[What is required]: Omitting the images, transcribe the records below exactly as they stand.

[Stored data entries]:
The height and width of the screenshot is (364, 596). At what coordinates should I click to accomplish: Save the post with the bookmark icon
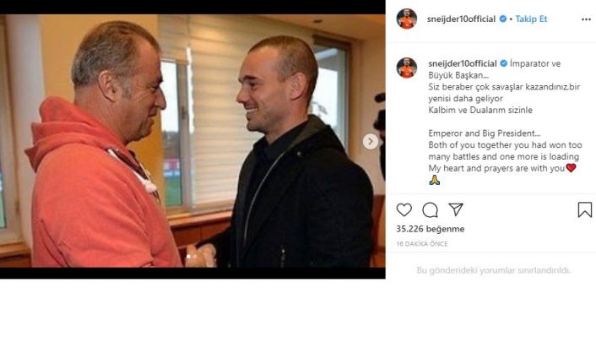(x=584, y=209)
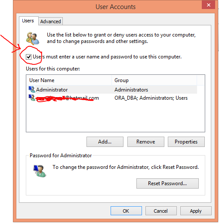The image size is (219, 223).
Task: Select the Users tab
Action: point(28,21)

[Answer for the task]:
The height and width of the screenshot is (364, 596). At what coordinates should I click to accomplish: Save the post with the bookmark icon
(x=584, y=209)
The image size is (219, 223).
Task: Select the Users tab
Action: point(28,21)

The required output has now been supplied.